California has enjoyed some of the largest home price gains in the nation during the past two years.
But the housing boom could go bust with a market meltdown or a recession.
The Golden State has 13 of the 50 most at-risk housing markets in the nation, according to industry tracker ATTOM. All of the communities were in the Central Valley, the Inland Empire or in Northern California.
Bakersfield, Chico, Madera, Merced and nine other communities landed on the list, released every quarter (see list below).
MELTDOWN 2.0? MAYBE
The 13 counties – and 50 others nationwide – are considered more at risk based on the percentage of homes facing possible foreclosure, the percentage of mortgage balances that exceeded the estimated property value and the percentage of homeowners’ wages dedicated to the monthly mortgage payment.
All of those conditions contributed to the housing market meltdown during the Great Recession, when 1 million homes were foreclosed on in California.
ATTOM’s so-called at-risk list doesn’t guarantee trouble, simply a heads-up of the increased possibility given those conditions.
With the Federal Reserve’s aggressive efforts to combat the highest inflation rate in 40 years by increasing interest rates, the already fragile economy could tip into recession.
California housing markets most at risk
- Riverside-San Bernardino
“The Federal Reserve has promised to be as aggressive as it needs to be in order to get inflation under control, even if its actions lead to a recession,” says Rick Sharga, executive vice president of market intelligence at ATTOM. “Given how little progress has been made reducing inflation so far, the Fed’s actions seem more and more likely to drive the economy into a recession, and some housing markets are going to be more vulnerable than others if that happens.”
Black Knight data has already found some “vulnerable” markets in the state, at least when it comes to current vs. peak prices.
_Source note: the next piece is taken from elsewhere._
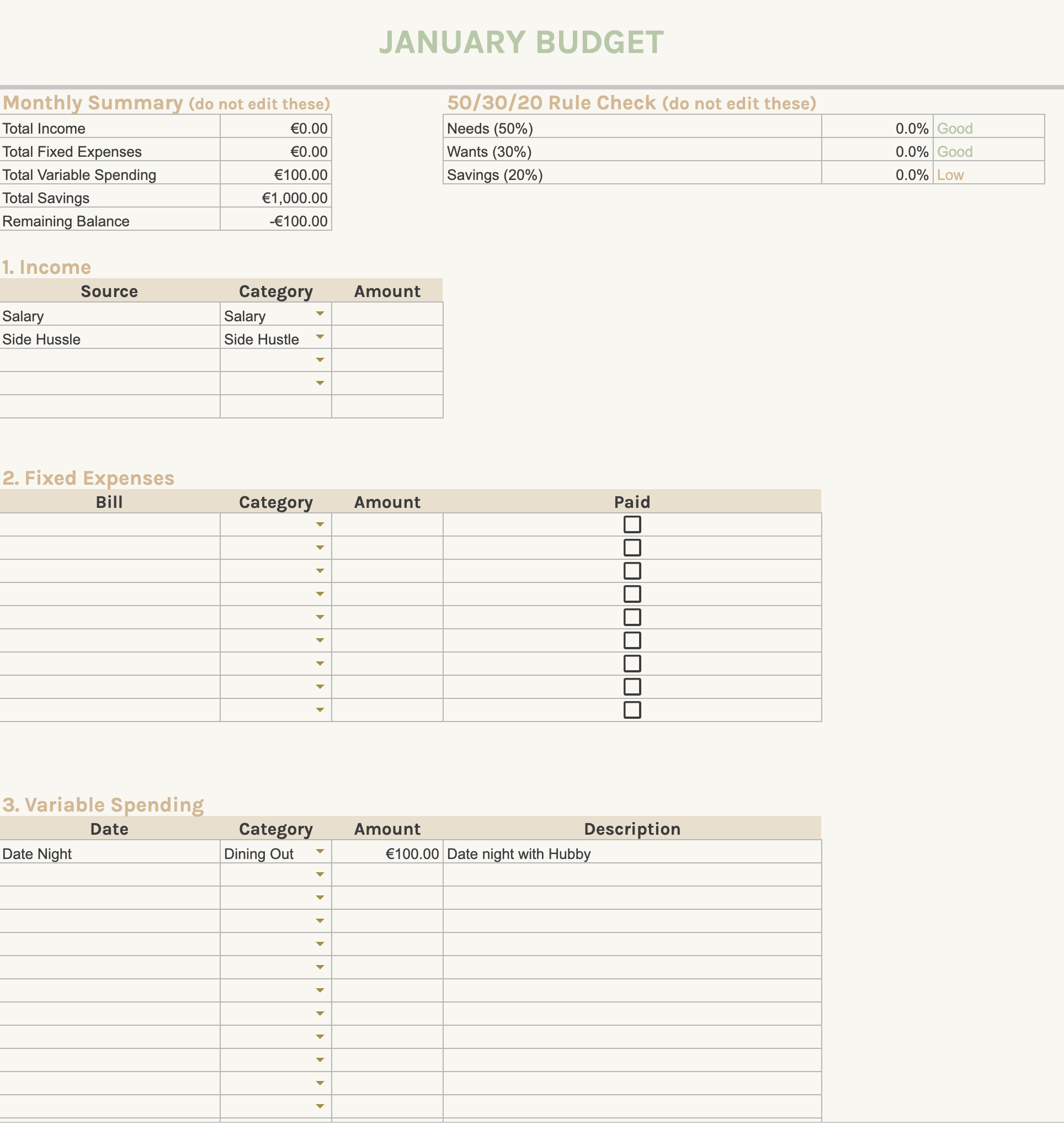The height and width of the screenshot is (1124, 1064).
Task: Open the Salary row category dropdown
Action: [320, 314]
San Jose’s current prices are off 10% compared to the peak, the largest drop for the 50 housing markets reviewed nationwide.
Cash deals near a record high
Cash is always king, regardless of the economy and the housing market.
Just ask any homeowner looking at offers on the table. And even with the highest inflation rate in 40 years and a roller-coaster-like stock market, many buyers are paying cash for their homes.
Nationwide, almost one of every three (31.4%) buyers paid cash for their homes in July, close to the eight-year high reached in February, according to Redfin.
In California, where home prices are significantly higher than in many other areas of the U.S., all-cash deals were near a record high.
Almost 27% of home sales in Anaheim and Riverside were cash deals, and 21.6% in Sacramento and 20% in San Diego, San Francisco and Los Angeles.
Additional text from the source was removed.